Suspicion rife over burnt-out aircraft found in St Elizabeth
ELIM, St Elizabeth — Even as a multi-agency probe is underway to determine the circumstances that led to the discovery of a burnt-out small aircraft here Friday night, speculation is rife that the plane may have been involved in drug trafficking.
The wreck of the aircraft was found in a swamp in the Elim/Braes River area, a few miles north-east of Santa Cruz.
The area, which forms part of the upper Black River Morass, is reputed to have been used as a landing site for small aircraft decades ago when the ganja export trade flourished.
A police source told the Jamaica Observer that on Saturday, bamboo with lights attached were seen on either side of a road used as a makeshift airstrip.
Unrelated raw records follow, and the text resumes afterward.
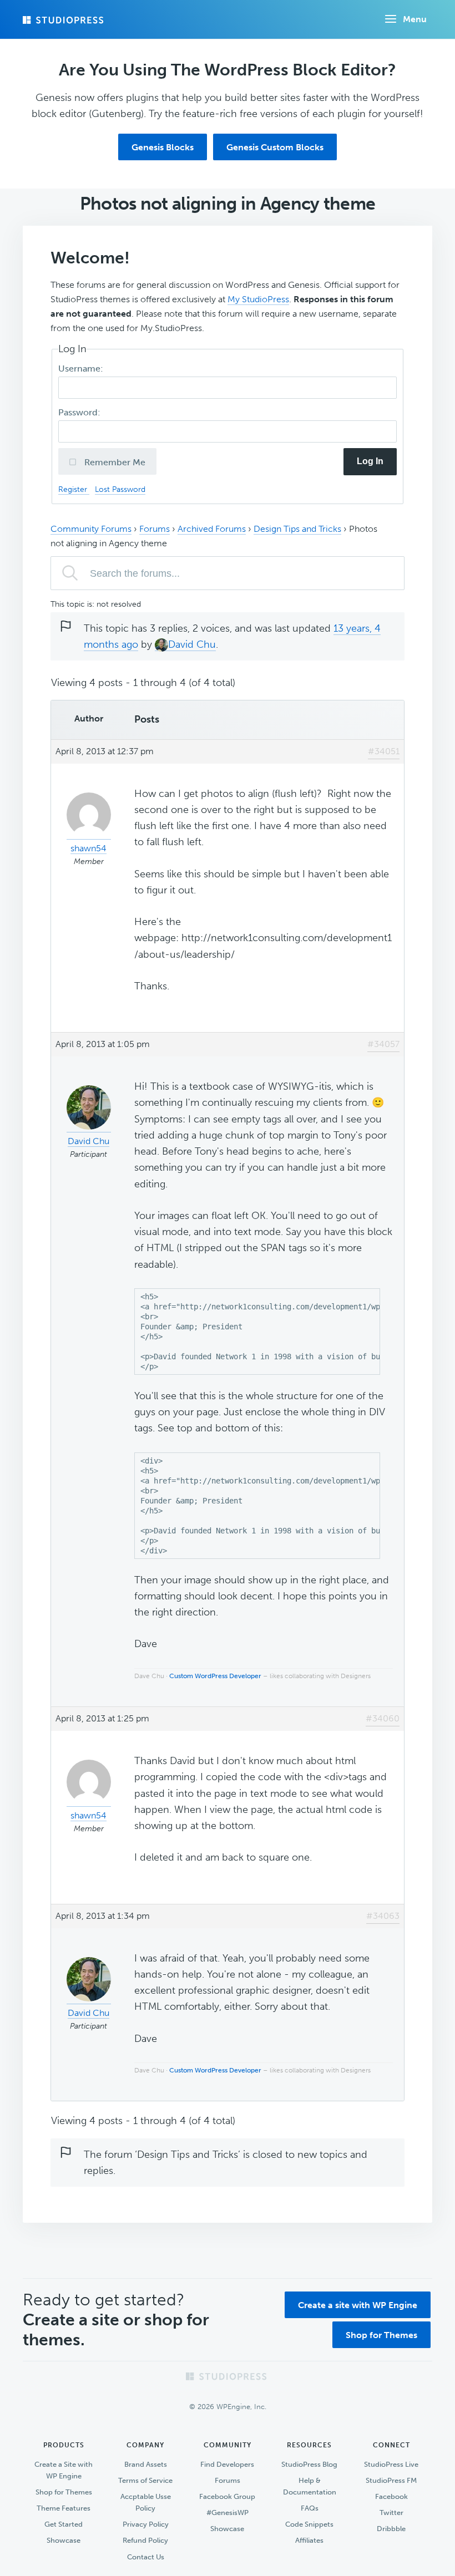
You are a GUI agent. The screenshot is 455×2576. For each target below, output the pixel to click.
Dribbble (391, 2528)
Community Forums (91, 529)
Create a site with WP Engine (357, 2305)
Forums (154, 529)
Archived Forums (212, 529)
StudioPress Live (391, 2464)
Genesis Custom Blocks (274, 147)
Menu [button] (415, 19)
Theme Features (63, 2508)
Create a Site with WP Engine (63, 2470)
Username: (81, 368)
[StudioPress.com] (64, 20)
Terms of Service (145, 2480)
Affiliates (309, 2540)
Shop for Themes (381, 2335)
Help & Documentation (309, 2486)
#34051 (384, 751)
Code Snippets (309, 2524)
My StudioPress (258, 299)
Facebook (391, 2496)
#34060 (383, 1718)
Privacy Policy (146, 2524)
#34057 (383, 1044)
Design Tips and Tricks (297, 529)
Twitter (391, 2512)
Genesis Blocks (163, 147)
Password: (80, 412)
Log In (370, 461)
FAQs (309, 2508)
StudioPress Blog (309, 2464)
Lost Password (120, 489)
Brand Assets (145, 2464)
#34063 (383, 1916)
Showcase (63, 2540)
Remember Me (113, 462)
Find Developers (227, 2464)
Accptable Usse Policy (145, 2502)
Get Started (63, 2524)
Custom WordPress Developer (215, 1676)
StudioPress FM (391, 2480)
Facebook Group (227, 2496)
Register (73, 489)
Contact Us (145, 2557)
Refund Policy (145, 2540)
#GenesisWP (227, 2512)
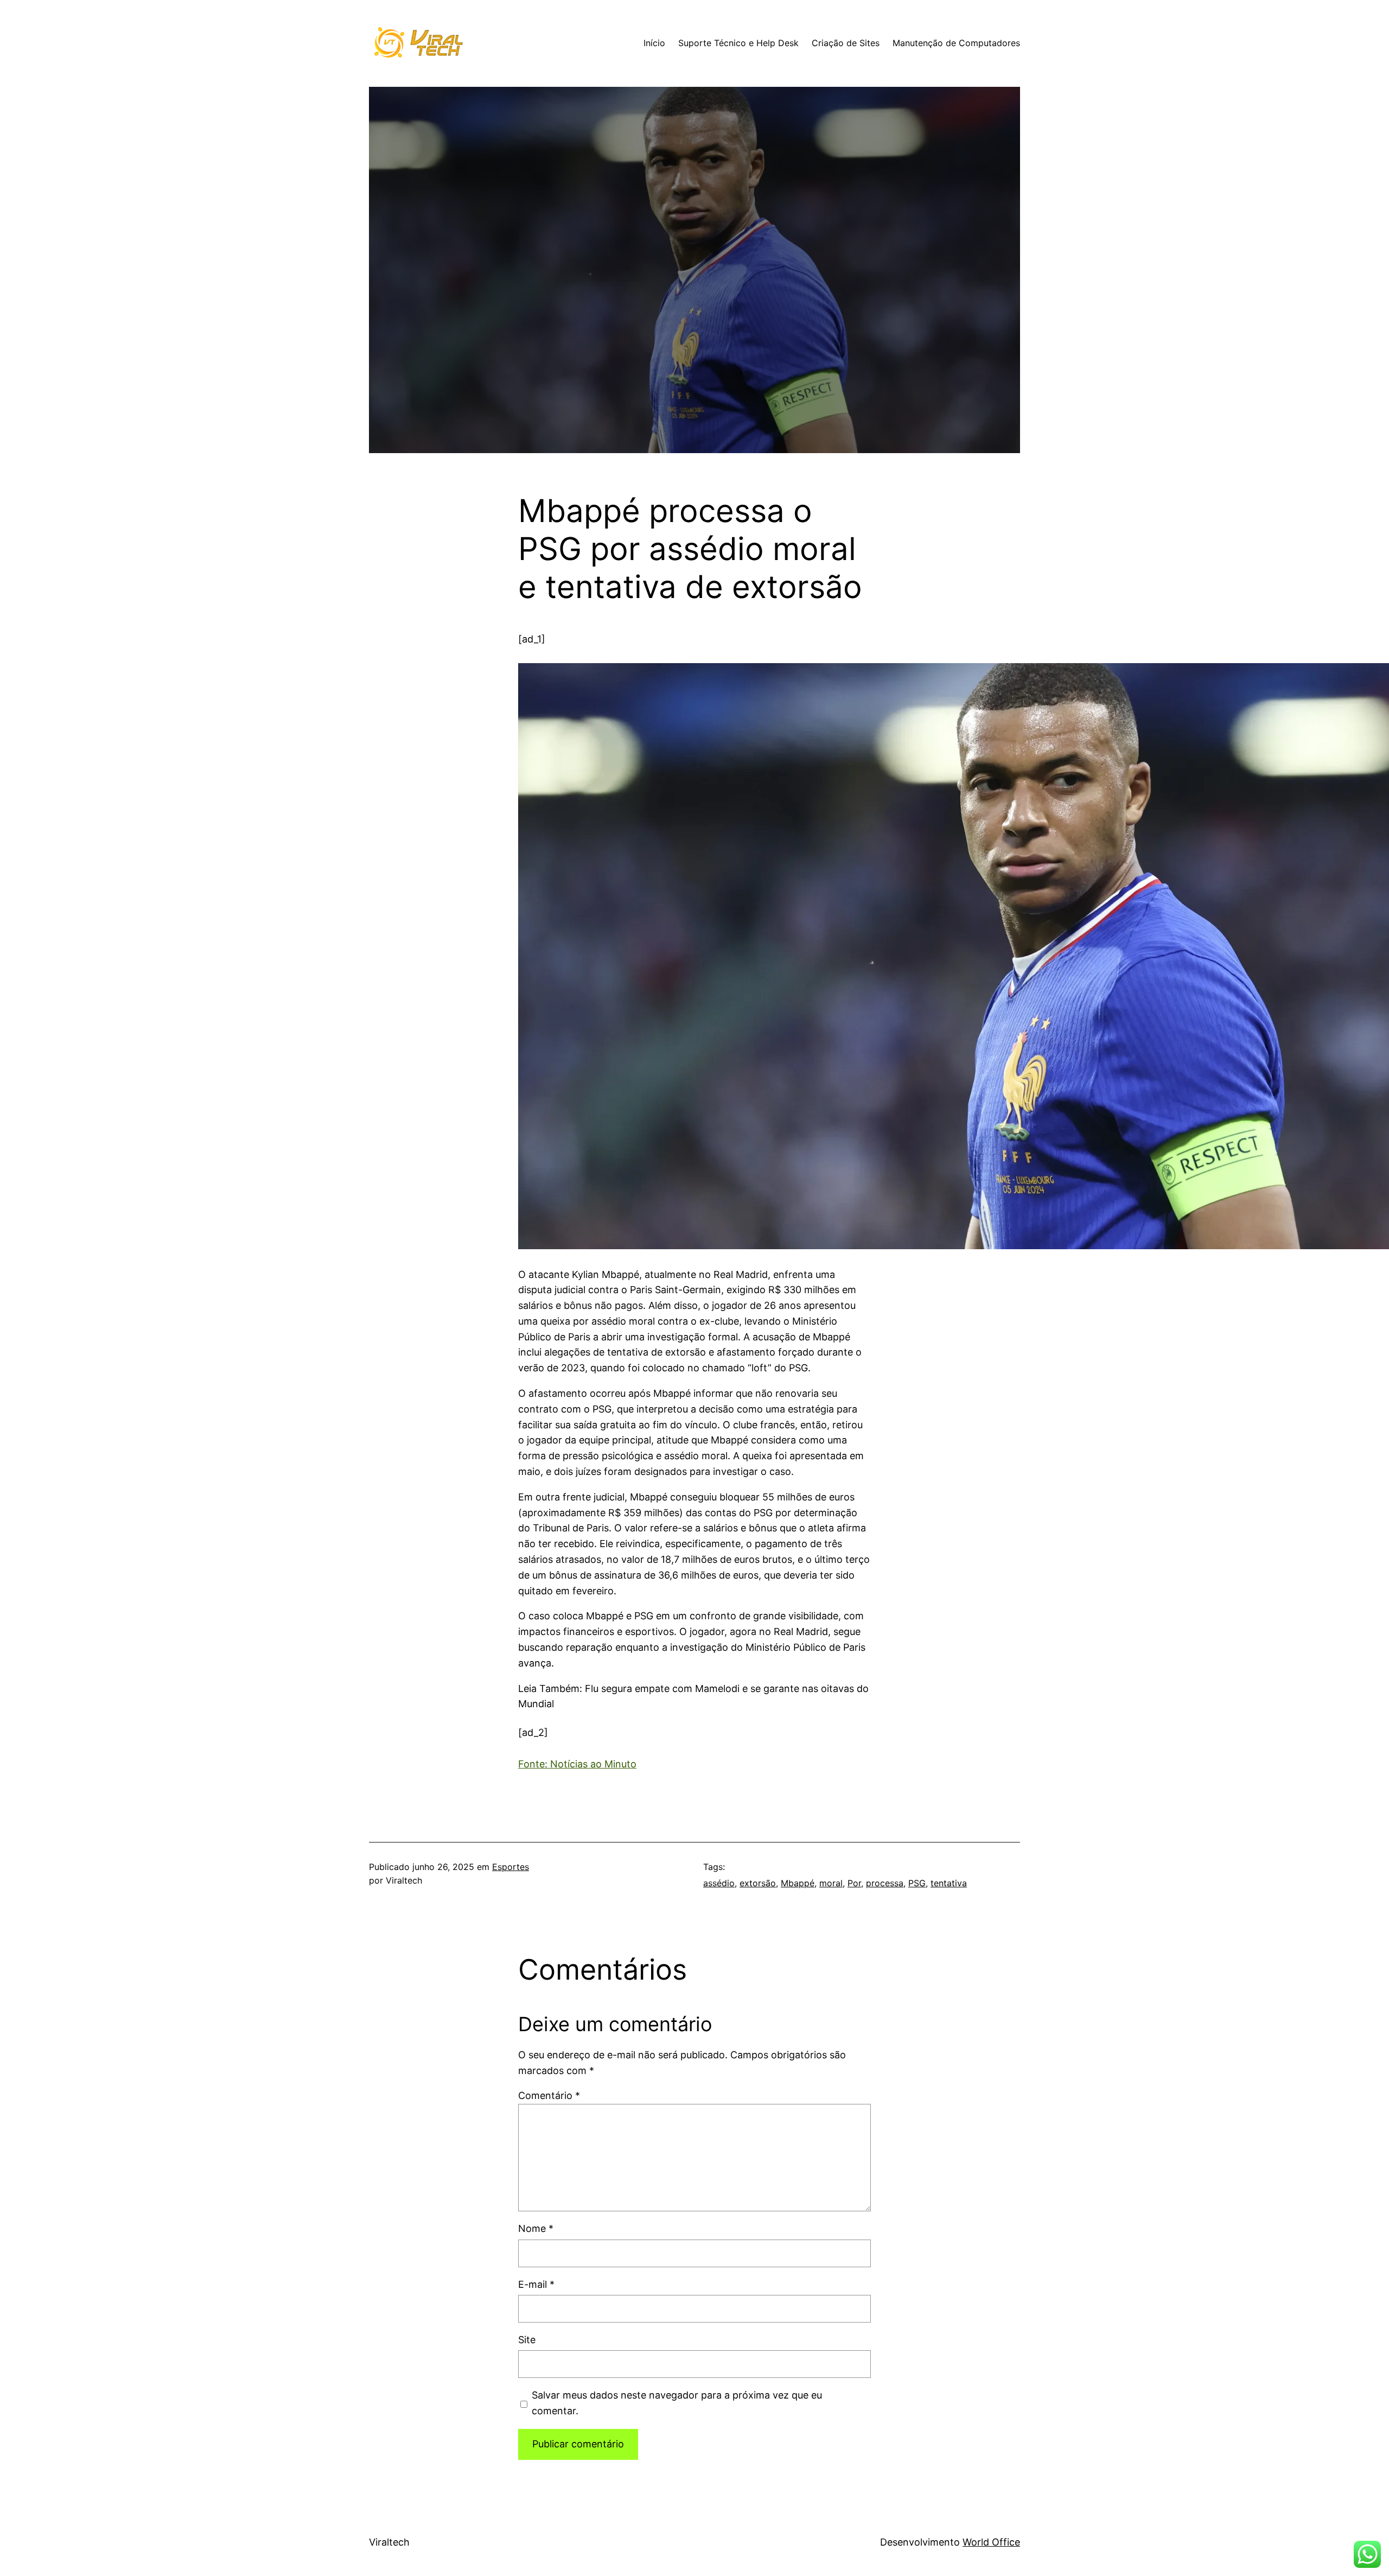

“It is a straight road; no one, without knowing the area, couldn’t just land there. There was bamboo lining the two sides of the road and light on it, like a runway to guide the plane,” the source said while adding that a wheel believed to have detached from the aircraft was seen in bushes. It is suspected that the defect possibly led to difficulty in the plane taking off.
The source said preliminary investigations suggest “there was no crash” and that the plane was “deliberately landed”. It is believed that cargo was removed from the plane and it was possibly then set ablaze.
Efforts to get a comment from the leadership of the Jamaica Civil Aviation Authority in relation to the probe into the incident were unsuccessful up to mid-afternoon Saturday as calls and messages went unanswered.
Head of the St Elizabeth police, Superintendent Coleridge Minto, in a video posted on the Jamaica Constabulary Force’s social media platforms, said it took the police close to three hours to find the wreckage of what appeared to be a two-engine plane.
“Sometime after 7:00 pm Friday we were alerted to the information that a plane may have experienced some amount of difficulty and went down somewhere in the morass area of Braes River. An immediate search and rescue operation was launched. The various agencies were contacted to include the fire brigade and the military,” Minto said.
“The aircraft was fully burnt, and there is an active investigation ongoing. No person was found, no item except for the burnt remains of the plane,” added Minto.
He suggested that the police are examining the “history” of the area as part of the investigation.
“We are not sure as to whether or not it was a difficulty the pilot experienced or whether there was an attempt to land it in this area. There is certainly a history surrounding this particular area. There are a number of theories floating around, one of which is that the plane was attempting to land, so we will allow the experts and the various forensics persons to do their checks and investigations and then a more conclusive determination can be made,” said Minto.
In January 2006 police and soldiers destroyed an illegal airstrip at Braes River said to have been used to smuggle ganja out of the island. News reports at that time said Operation Kingfish operatives and Jamaica Defence Force Engineering Regiment personnel wired the approximately two-mile runway with explosives that made 12 large craters on the surface.
The latest incident involving the burnt-out aircraft follows the seizure of 13 pounds of cocaine in a major bust at a house operated as a drug base in the remote St Elizabeth community of Warminster, north of Junction.
The cocaine, worth an estimated $28 million, as well as 222 pounds of ganja valued at $2.2 million, more than $1 million in cash, and a car were confiscated by narcotics police at the house on Thursday night.
Police also said that a man ran from the house and escaped.